━━━ DATA PROVIDED ━━━
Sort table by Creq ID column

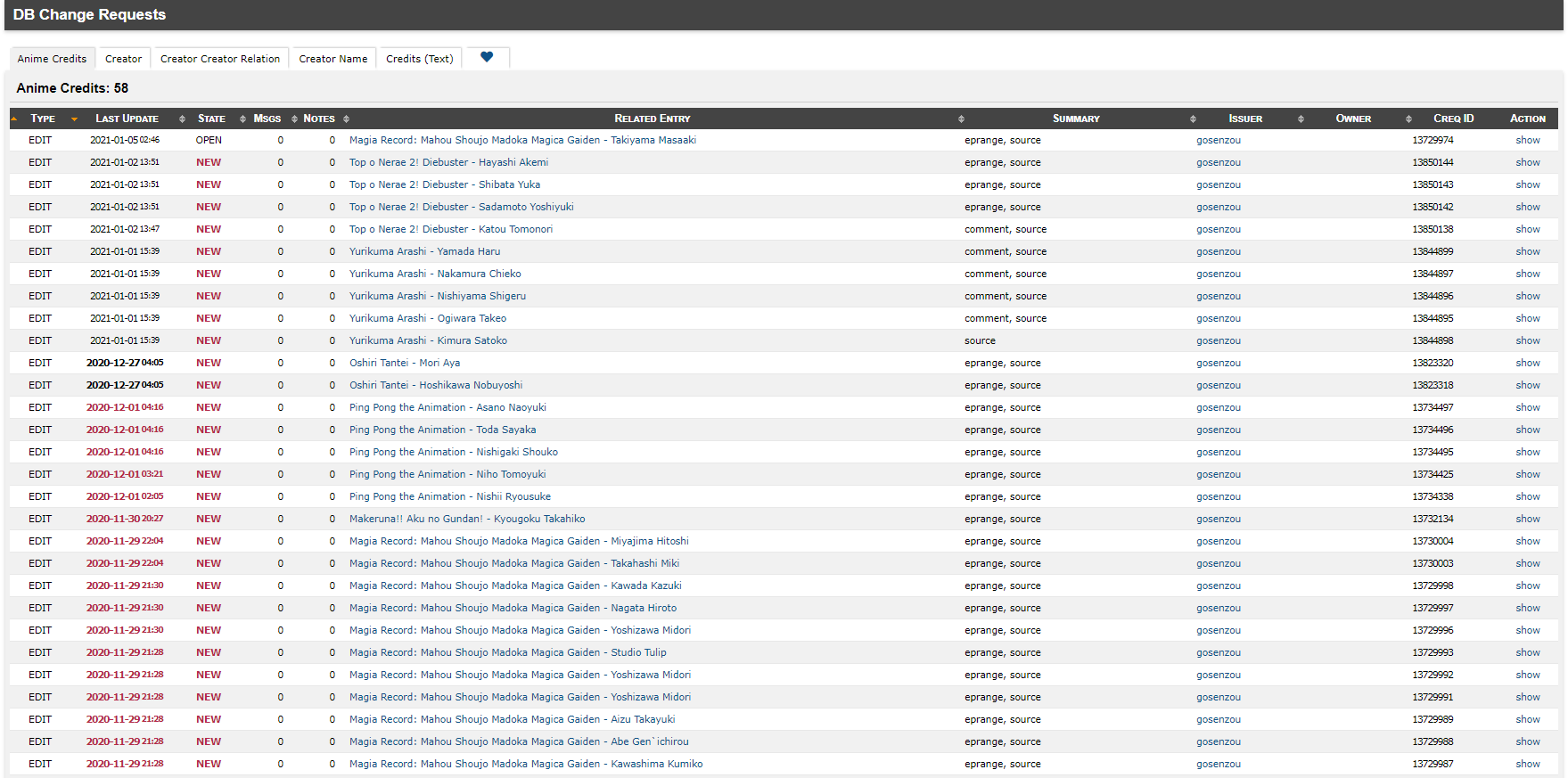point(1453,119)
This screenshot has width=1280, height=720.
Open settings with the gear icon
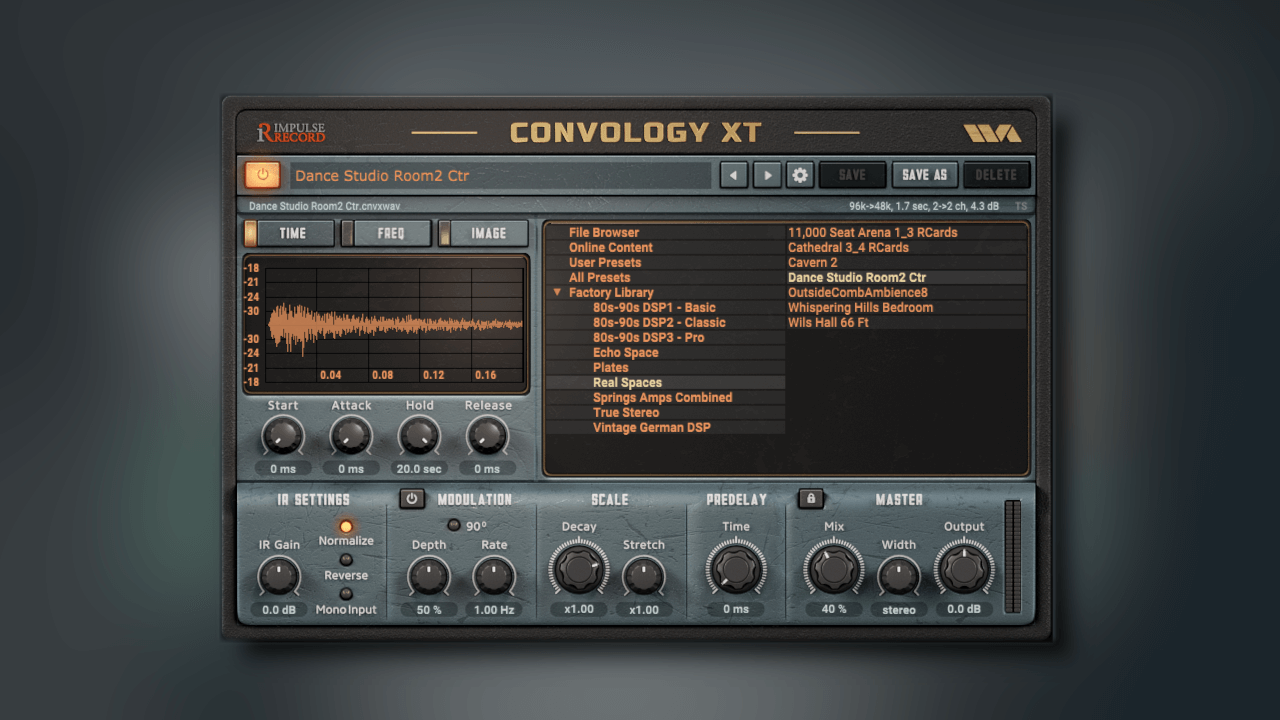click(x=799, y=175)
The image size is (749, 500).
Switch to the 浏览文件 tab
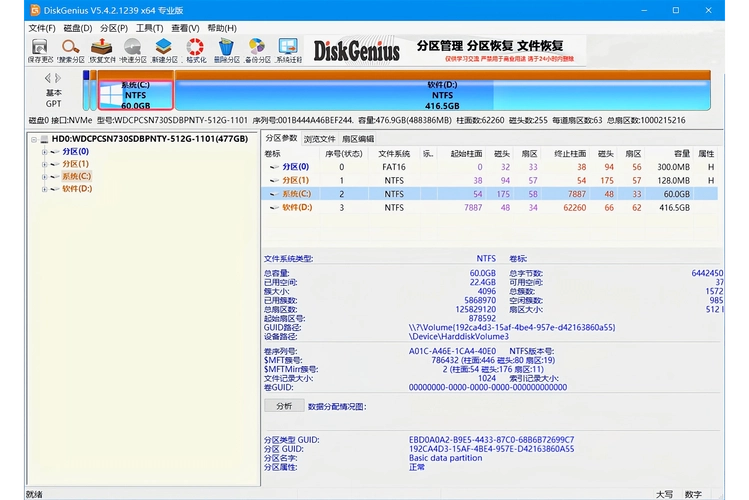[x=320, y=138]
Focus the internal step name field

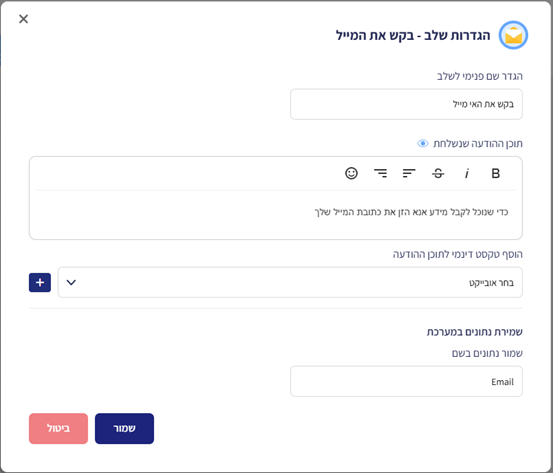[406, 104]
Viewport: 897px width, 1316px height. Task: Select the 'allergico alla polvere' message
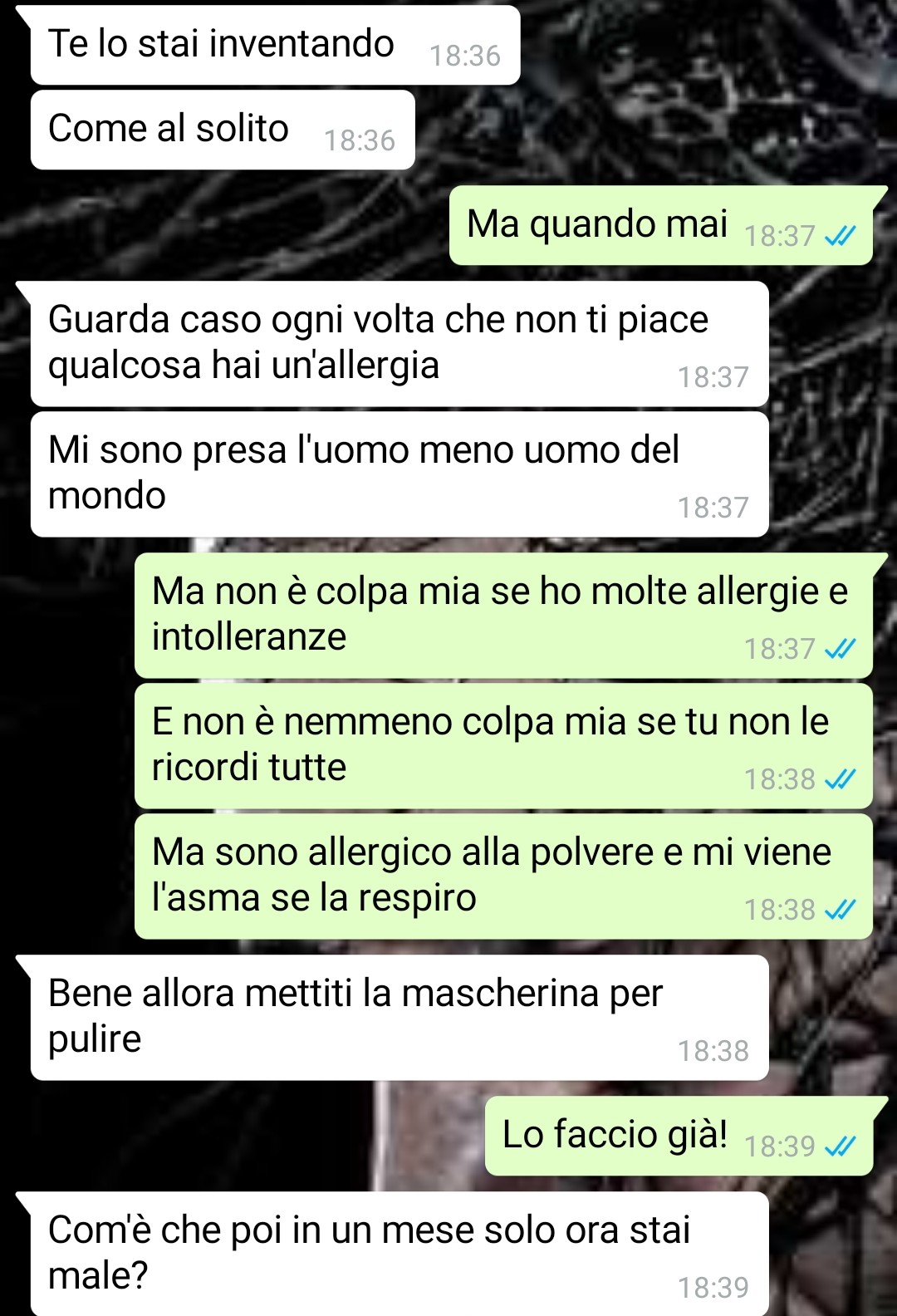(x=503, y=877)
━━━
- WHAT NEEDS TO BE DONE -
Reproduce each record above by retyping it exactly; omit all images.

- OUTPUT BELOW -
Sort table by Creq ID column

point(1453,119)
This screenshot has width=1280, height=720.
Open settings with the gear icon
click(x=799, y=175)
The image size is (749, 500).
Switch to the 浏览文件 tab
[x=320, y=138]
Focus the internal step name field

[406, 104]
Viewport: 897px width, 1316px height. Task: Select the 'allergico alla polvere' message
(x=503, y=877)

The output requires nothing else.